Sunday, September 15, 2019

How to Think About Health Coverage

New Census data show the poverty rate fell for the fourth year in a row.

WSJ editorial. Excerpt:
"But Census notes that overall coverage fell one percentage point for people in families that earn 300% to 399% of the federal poverty line, and 0.8 percentage points for folks above 400%. “During this time,” Census notes, “the overall health insurance coverage rate did not statistically change for any other income-to-poverty group.”

The federal government verifies the legitimacy of only 0.3% of the 1.5 billion payments that Medicare makes every year. This keeps administrative expenses low but leads to higher costs overall. For instance, in April 2019, 24 people were charged with a $1.2 billion scam to claim reimbursement from Medicare for medical equipment. In 2018 the Centers for Medicare and Medicaid Services estimated that 8% of the program’s payments had been improperly made.

These are the folks we’ve written about many times: Americans who earn too much to qualify for ObamaCare subsidies but may have few alternatives. The left’s solution is to reinstate ObamaCare’s individual mandate that forces the middle class to buy the product anyway. This shows that merely having access to insurance doesn’t mean it’s valuable.

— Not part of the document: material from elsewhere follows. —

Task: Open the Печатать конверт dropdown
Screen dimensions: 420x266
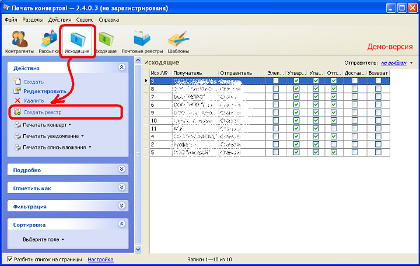Action: coord(46,125)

The decline in Medicaid coverage doesn’t appear to be due to folks picking up insurance at a job, and the left is blaming the higher uninsured rate on Trump Administration policies including its rules on association health plans and short-term insurance options. But the point of association health plans is to make it easier for more small businesses to offer insurance to more workers. The rule is ensnared in court in any case.

The left is also flogging that uninsured rates are lower in states that expanded Medicaid under the Affordable Care Act than in those that didn’t. This is presented as a reason to expand Medicaid."